TASK TO CARRY OUT ->
Find each line of the entries with the string "computer", please, and copy it.

Collected data entries

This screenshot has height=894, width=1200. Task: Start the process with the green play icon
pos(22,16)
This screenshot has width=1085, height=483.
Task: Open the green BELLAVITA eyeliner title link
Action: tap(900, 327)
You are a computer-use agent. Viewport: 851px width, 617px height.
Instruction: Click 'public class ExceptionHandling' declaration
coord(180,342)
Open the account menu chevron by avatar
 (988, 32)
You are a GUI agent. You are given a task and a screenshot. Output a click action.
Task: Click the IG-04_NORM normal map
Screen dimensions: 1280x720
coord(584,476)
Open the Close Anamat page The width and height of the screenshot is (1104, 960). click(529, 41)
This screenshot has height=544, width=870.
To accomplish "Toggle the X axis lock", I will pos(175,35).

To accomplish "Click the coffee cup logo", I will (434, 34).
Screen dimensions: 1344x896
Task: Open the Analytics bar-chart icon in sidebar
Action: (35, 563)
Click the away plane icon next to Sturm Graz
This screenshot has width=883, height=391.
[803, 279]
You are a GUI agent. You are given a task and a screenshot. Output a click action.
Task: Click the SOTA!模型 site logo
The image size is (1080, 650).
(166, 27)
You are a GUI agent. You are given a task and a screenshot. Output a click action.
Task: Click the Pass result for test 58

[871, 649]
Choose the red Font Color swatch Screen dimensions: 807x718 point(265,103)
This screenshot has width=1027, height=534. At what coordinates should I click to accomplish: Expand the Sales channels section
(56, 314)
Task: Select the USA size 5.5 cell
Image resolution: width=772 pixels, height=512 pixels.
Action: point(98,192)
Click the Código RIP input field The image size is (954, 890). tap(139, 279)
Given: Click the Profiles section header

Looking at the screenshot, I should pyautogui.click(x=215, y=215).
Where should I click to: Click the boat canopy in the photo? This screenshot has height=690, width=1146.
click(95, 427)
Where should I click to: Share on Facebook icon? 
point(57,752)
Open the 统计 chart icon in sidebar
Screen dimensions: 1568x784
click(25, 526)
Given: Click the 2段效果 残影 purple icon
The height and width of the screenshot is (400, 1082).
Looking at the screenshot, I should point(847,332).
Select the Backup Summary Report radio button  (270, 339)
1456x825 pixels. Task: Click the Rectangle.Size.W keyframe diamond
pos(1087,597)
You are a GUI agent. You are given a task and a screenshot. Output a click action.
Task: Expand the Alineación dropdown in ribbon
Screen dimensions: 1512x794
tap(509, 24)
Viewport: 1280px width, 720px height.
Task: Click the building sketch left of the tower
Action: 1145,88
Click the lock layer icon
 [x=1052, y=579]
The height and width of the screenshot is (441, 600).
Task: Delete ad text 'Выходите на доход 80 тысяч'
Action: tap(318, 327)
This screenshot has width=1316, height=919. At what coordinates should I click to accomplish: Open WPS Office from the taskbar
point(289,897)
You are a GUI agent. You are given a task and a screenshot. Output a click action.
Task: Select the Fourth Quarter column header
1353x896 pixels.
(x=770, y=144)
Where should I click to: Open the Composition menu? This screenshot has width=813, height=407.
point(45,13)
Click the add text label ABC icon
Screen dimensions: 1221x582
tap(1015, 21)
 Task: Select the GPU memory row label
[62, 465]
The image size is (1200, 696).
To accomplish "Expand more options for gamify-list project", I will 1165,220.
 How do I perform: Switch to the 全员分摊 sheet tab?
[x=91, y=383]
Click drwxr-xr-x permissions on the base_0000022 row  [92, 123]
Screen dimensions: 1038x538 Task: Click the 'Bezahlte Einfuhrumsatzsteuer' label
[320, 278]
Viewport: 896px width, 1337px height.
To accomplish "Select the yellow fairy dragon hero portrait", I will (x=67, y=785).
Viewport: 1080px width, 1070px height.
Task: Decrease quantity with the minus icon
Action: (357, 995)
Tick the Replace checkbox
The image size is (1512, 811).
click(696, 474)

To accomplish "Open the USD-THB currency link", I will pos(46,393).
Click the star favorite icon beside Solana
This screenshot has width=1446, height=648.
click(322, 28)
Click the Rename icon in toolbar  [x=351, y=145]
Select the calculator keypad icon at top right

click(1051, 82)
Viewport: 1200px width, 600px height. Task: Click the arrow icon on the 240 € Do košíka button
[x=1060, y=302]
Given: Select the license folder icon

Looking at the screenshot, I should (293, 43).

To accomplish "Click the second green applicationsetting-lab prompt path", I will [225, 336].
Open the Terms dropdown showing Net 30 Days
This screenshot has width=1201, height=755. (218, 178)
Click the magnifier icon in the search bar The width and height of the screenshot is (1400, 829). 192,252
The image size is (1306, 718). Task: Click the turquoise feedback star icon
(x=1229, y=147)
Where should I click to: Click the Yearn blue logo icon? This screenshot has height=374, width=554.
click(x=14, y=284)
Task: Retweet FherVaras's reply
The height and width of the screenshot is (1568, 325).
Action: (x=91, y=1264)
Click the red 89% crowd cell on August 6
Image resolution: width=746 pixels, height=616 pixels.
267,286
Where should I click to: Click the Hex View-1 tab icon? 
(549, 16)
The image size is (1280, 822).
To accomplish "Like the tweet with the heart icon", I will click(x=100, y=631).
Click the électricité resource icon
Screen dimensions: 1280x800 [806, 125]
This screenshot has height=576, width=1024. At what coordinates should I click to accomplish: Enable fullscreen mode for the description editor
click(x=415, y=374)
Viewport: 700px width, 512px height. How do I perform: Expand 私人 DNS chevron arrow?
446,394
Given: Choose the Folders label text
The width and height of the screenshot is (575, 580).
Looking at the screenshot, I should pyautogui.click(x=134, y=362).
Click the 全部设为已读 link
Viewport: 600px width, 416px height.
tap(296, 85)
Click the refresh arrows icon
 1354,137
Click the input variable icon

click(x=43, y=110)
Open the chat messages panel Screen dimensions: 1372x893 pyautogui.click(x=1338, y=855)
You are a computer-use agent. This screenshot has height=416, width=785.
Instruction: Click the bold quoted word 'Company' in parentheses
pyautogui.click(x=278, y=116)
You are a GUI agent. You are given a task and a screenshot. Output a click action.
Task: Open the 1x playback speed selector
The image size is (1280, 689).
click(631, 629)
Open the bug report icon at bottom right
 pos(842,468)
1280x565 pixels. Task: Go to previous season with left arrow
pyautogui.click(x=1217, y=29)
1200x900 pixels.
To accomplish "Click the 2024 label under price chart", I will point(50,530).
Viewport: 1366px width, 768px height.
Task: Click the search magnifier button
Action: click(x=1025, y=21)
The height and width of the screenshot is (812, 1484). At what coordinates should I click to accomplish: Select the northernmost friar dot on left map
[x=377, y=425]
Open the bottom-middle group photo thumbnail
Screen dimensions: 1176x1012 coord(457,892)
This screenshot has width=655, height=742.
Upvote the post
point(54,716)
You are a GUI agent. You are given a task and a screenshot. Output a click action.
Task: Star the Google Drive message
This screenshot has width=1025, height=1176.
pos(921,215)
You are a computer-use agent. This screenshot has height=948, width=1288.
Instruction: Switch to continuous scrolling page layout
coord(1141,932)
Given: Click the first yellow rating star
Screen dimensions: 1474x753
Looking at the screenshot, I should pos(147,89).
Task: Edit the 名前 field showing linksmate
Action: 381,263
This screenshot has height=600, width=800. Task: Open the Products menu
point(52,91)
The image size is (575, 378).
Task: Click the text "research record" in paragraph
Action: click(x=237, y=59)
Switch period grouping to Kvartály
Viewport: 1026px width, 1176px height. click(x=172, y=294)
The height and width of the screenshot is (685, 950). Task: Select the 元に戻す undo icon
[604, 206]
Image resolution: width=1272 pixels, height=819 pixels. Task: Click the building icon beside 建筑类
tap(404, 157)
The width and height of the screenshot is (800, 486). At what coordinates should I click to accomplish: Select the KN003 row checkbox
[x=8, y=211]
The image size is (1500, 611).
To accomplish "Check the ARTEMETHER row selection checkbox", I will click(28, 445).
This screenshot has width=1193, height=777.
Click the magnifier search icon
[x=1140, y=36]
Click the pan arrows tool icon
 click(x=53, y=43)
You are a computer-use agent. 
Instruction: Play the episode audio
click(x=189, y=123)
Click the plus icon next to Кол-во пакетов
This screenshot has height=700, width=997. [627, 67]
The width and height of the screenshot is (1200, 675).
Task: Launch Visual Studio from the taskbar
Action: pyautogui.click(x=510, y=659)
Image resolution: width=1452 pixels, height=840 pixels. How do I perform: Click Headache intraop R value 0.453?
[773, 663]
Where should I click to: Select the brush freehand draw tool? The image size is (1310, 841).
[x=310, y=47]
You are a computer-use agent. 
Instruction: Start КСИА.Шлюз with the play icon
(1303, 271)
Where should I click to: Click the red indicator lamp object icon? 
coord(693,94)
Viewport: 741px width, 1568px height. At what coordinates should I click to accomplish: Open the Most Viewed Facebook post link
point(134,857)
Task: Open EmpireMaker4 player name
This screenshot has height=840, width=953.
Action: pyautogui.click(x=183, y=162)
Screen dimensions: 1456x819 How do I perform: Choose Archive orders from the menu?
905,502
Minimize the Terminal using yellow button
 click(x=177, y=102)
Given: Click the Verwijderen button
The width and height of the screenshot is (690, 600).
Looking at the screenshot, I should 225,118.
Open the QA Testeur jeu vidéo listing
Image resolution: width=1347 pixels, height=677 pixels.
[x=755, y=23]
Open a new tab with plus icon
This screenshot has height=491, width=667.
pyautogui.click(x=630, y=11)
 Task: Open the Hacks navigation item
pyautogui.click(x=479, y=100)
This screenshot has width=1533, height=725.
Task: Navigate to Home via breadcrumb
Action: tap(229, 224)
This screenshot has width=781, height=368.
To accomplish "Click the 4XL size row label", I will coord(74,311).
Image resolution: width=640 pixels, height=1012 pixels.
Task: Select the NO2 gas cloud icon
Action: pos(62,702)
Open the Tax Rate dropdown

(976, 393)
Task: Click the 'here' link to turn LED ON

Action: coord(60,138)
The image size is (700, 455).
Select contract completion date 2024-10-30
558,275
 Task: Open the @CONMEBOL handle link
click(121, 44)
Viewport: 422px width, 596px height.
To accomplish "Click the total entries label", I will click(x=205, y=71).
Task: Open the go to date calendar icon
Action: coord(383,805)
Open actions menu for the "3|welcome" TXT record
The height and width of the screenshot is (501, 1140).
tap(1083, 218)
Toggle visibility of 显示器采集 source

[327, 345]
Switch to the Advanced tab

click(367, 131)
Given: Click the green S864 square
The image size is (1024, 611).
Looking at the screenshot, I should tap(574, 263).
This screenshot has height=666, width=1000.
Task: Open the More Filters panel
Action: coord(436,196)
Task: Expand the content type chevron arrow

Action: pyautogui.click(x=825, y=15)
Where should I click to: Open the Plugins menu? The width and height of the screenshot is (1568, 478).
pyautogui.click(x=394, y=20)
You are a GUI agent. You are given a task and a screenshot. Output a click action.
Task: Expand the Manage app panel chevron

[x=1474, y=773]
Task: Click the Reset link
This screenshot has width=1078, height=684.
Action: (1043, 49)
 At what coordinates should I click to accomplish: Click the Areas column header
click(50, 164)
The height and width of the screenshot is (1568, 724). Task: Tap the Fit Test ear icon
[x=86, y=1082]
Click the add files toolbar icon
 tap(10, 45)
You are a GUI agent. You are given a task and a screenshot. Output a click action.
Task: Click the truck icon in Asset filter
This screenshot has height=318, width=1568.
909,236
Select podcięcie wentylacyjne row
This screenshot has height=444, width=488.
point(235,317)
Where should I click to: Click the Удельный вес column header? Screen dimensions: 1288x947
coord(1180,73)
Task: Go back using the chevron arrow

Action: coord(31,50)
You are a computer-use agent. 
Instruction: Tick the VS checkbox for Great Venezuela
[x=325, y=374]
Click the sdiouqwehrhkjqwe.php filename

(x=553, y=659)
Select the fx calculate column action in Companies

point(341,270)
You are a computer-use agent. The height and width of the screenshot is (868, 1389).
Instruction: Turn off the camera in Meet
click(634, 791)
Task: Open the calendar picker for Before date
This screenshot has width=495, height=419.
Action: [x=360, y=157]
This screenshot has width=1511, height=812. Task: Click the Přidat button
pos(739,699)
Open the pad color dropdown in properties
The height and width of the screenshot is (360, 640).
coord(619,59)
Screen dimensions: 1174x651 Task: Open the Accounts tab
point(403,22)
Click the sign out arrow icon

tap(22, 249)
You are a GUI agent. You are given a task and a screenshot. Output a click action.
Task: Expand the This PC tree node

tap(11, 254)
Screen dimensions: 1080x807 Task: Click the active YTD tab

SOLUTION ->
You are a computer-use agent. Viewport: 851px width, 617px height.
You are a computer-use agent. This screenshot has height=416, width=785.
You are a computer-use agent. This screenshot has height=948, width=1288.
You are a computer-use agent. 
You are a computer-use agent. 
You are a computer-use agent. 
You are a computer-use agent. The height and width of the screenshot is (868, 1389).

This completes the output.